Recently I’ve been interacting with Apple Help Books and, as a result, static site tools. I’m starting to wonder if maybe I should migrate my blog over to a static site kind of thing. The current site is a WordPress blog, but I’m in no way using all the whiz-bang options available there.
What’s the site for, in the first place? I use it for two things, really. First, I have individual (static!) pages for things like privacy policies for software. Whenever I put something on an app store, the store wants a link to a support page and a link to a privacy policy, so that’s where I stick ‘em.
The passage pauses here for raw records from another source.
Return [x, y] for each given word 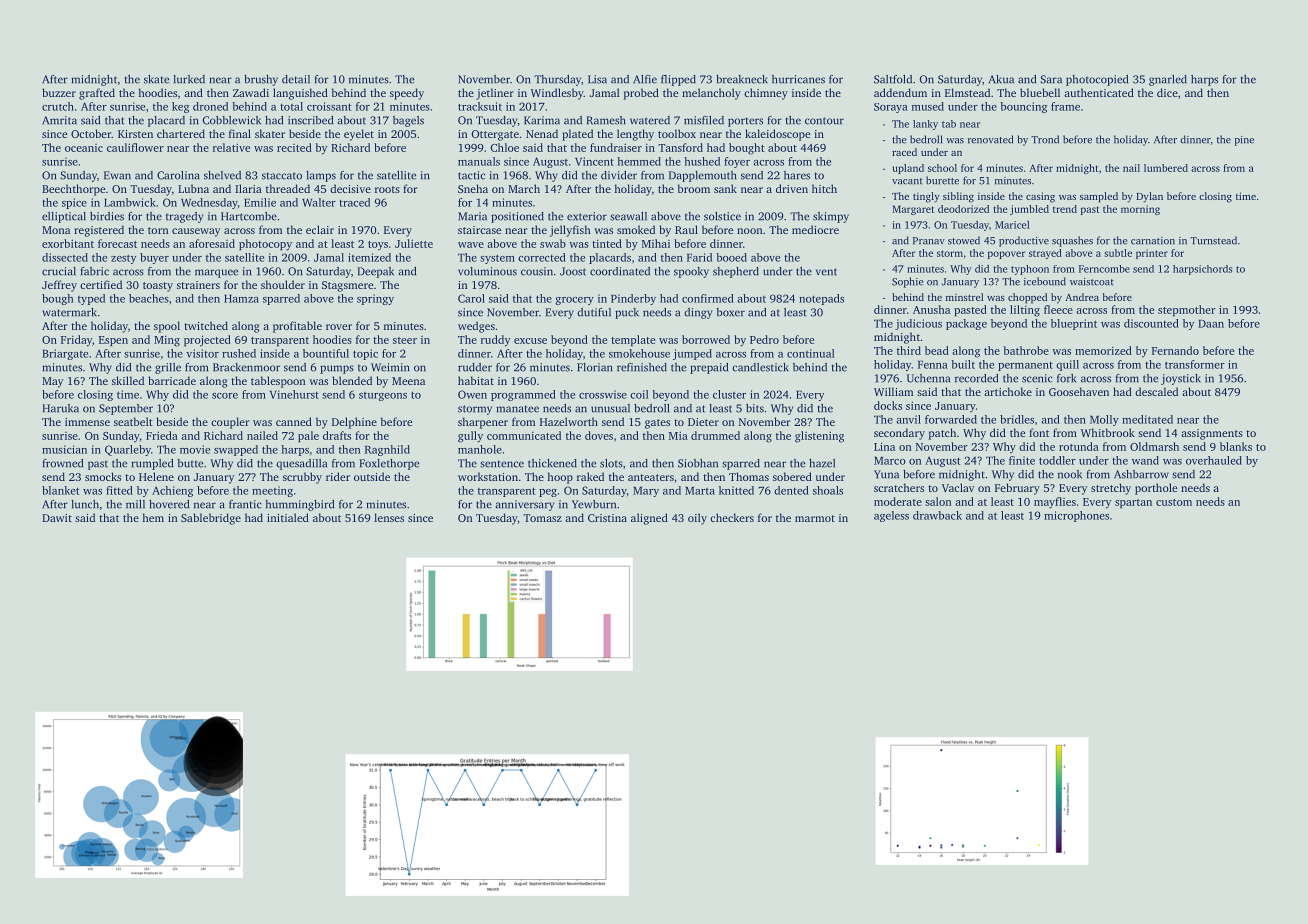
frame [1065, 106]
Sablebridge [211, 519]
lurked [189, 79]
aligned [649, 519]
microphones [1076, 516]
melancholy [711, 94]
Second, there’s the blog, which is where I do long-form thinking and complaining. It’s rubber duck debugging, but for life. As a bonus, because it’s a blog, my friends who don’t see me all that often can subscribe and get notified that I’m still alive and still thinking about stuff. Every once in a while, someone will comment on a post and that feels pretty good. I’ve received several good suggestions that way.
Hm. If I made it a static site, the notification and the reply capabilities might be tricky to implement smoothly.
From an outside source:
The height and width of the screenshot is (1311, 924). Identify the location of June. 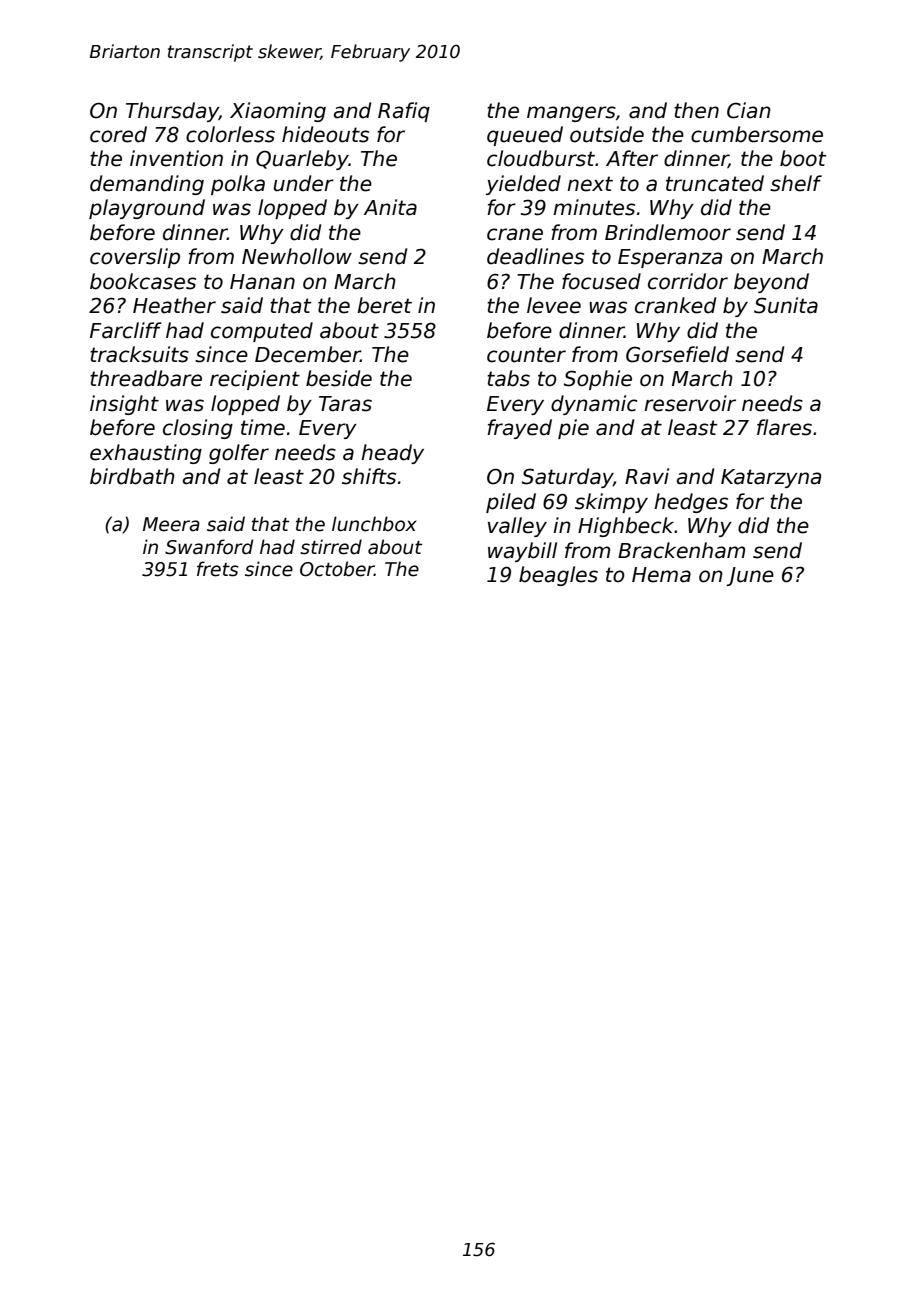
(750, 576).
If I made it a static site, I could stop paying WordPress. I’d still have to have hosting, though. The site resources would be a lot smaller, although since I’m not self-hosting the WP suite, I’m already insulated from having to keep MySQL patched and backed up, PHP patched, all the plugins patched, etc. Even so, simple is good.
Making it a static site, though, also means coming up with my own suite of templates and CSS and whatever assets. That’s work that I don’t especially enjoy and am not especially great at (life hint: those two things are related).
Unlike a corporate wiki, my website is not write-only memory, though. I do find myself going back through old posts and pages to remind myself of tools or activities and the like. So it’s probably also a good idea if I have the whole thing available offline, because it’s not like the electricity grid or the Internet are getting more reliable.
Still going to have to think about this, but I do think there’s some value in the static site approach. I’m just not quite sure if it outweighs the cost of migration.
If you make a static site I don’t get notified by email when you post.
And that is a real negative. I have been looking at how other folks publish their (static site) blogs and send out notifications and allow comments/discussion, and it seems to amount to just moving the complexity and system maintenance from PHP and MySQL over to some other bunch of (usually Python) scripts. Which doesn’t make me feel super-excited to go that way, honestly.